Rosarion sighs, frustrated with himself, hoping that Ellisander will take it to indicate contentment, or simply tiredness. He's certainly worked hard enough these past weeks and months to have earned the right to feel in need of some rest.
"What is wrong, little seer?" Ellisander asks. Because he has seen, of course he's seen, that yes, something isn't quite right. Rosarion hates him for it, or would like to do so.
"I was just wondering if you were kissing me, or Saralynne," Rosarion replies. Honesty is dangerous, yet not quite as dangerous as lying. Ellisander doesn't like deceptions, unless they're his, or done on his command.
Ellisander is cold, yes -and that's probably why Rosarion expected him to be cold in bed too, not warm, like a blanket or a hearth-fire. In his own way though, Ellisander has this high sense of honor and righteousness that enables him to walk with his head held high.

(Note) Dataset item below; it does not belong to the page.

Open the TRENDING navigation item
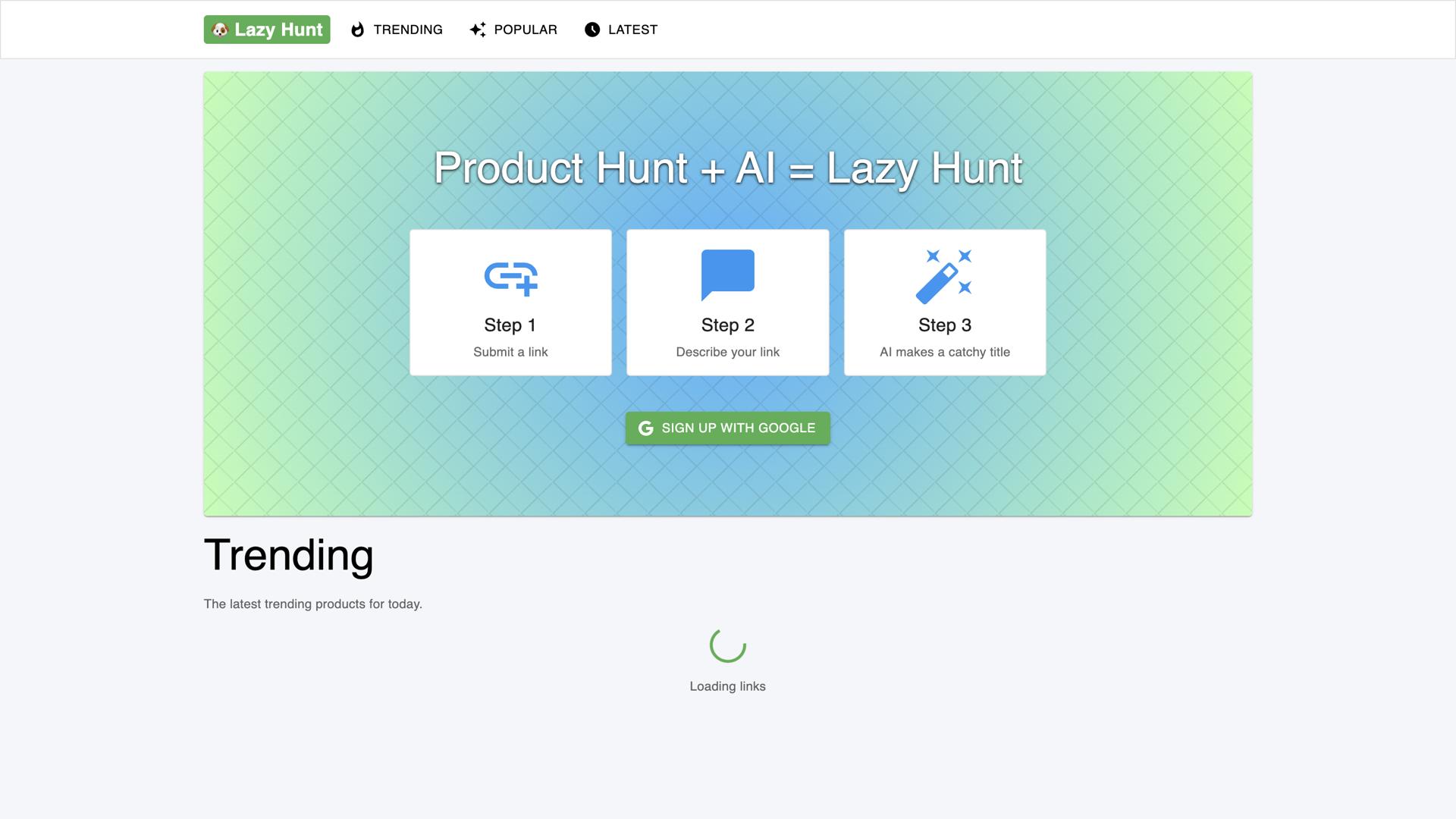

The quest for power might have degraded a lesser man, but not Ellisander. Rosarion doesn't know if that's admirable, or merely an indication of how dangerous Ellisander is and will be. There are parts of his character that he doesn't show to Rosarion.
Naturally, there are also things that Rosarion keeps hidden. At least he attempts to, futilely probably. Ellisander never speaks of his supposed secrets though, not out of any respect or kindness, Rosarion suspects, yet rather because Ellisander understands the need to not reveal one's self completely.
Ellisander is good at finding out what people need, and then giving it to them, again and again, until he's got them hooked, without them even realizing that they've been reduced from players to playing pieces. Rosarion has no illusions that he himself too, means little more to Ellisander than that.
And, perhaps, a living memento. A shard of a broken dream.
Unanswered questions, Rosarion can live with. Doubts, on the other hand, he cannot. Not without losing his usefulness to Ellisander. Uncertainties can limit his Sight, hinder him in interpreting his visions. He can't afford them; he needs certainty.
Which, of course, is why Ellisander answers him. Ellisander always supplies people with what they need after all, so that he may hold them in the palm of his hand and make the best possible use of them. Even if Rosarion already belongs to him in all ways that are of any significance, Ellisander will still do anything to optimize his ability to be useful.
"There are no other persons here than you and me," Ellisander says, and it's the truth. There are two bodies in the bed, two men who are holding each other in a light embrace, two living persons whose lips meet in another kiss.
Ellisander keeps his eyes closed, closes them the moment Rosarion's face nears his, and his hands reach to stroke long hair that isn't there, before they come to rest on Rosarion's shoulders, as naturally as he's meant them to end up there all along.
Thus, Rosarion receives his answer. He's surprised at how little he feels; he's neither hurt nor insulted nor ... anything else. There's only this knowledge in his mind, where there was none before.
Ellisander is a good liar, Rosarion thinks.
And then Ellisander proves what else he's good at, and the certainty that Rosarion possessed slips away, as he gives himself up, going down in flames.